All of this is encouraging, but there’s one more important variable to unpack before deciding whether to buy Chipotle stock.
Should You Invest in Chipotle Stock Before the Split?
When a stock split is around the corner, the question of whether to buy stocks before or after the split occurs is a common conundrum for investors. Stock prices often rise after a split as more investors flock in to purchase shares at a lower cost.
But just because a stock has a low price tag doesn’t mean you’re actually buying it at a lower valuation. In fact, when momentum traders start taking stock and the stock rises rapidly, its market capitalization also increases. This means you are actually investing at a higher price than before the split.
This chart shows Chipotle’s price-to-earnings (P/E) ratio over the past five years. Although P/Es have normalized from their highs a few years ago, Chipotle stock has historically been quite expensive relative to the overall market.

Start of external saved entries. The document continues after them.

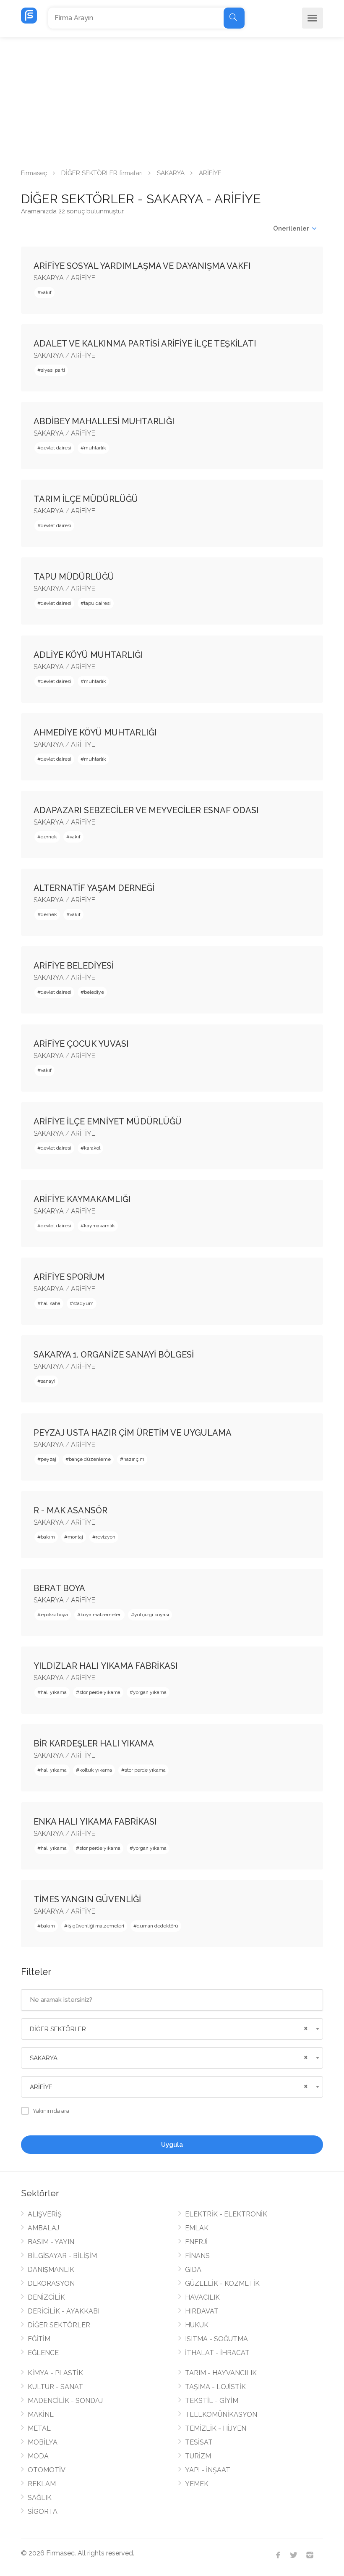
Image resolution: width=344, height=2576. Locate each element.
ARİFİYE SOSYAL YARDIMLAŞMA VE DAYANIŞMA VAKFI (142, 266)
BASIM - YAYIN (51, 2242)
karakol (92, 1148)
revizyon (105, 1537)
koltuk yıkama (95, 1770)
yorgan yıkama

That said, long-term shareholders have been handsomely rewarded. Over the past five years, Chipotle has achieved a total return of 362%. In contrast, Vanguard S&P 500 ETF The total return was 107%. To zoom in further, over the past 10 years, Chipotle stock has returned 453% compared to the 228% return for the Vanguard S&P 500 ETF.
All things considered, Chipotle has been a great investment and we think its dynamics will continue after the spinoff later this month. Considering that the rate of return is superior to that of the funds it tracks, S&P 500I would say Chipotle’s premium valuation makes sense.
I think it would be a smart strategy to acquire a stake in Chipotle before the split. But in the grand scheme of things, exactly when you buy these stocks doesn’t really matter. Your investment thesis should be rooted in the fundamental principles of the business as well as your conviction that Chipotle can beat the competition.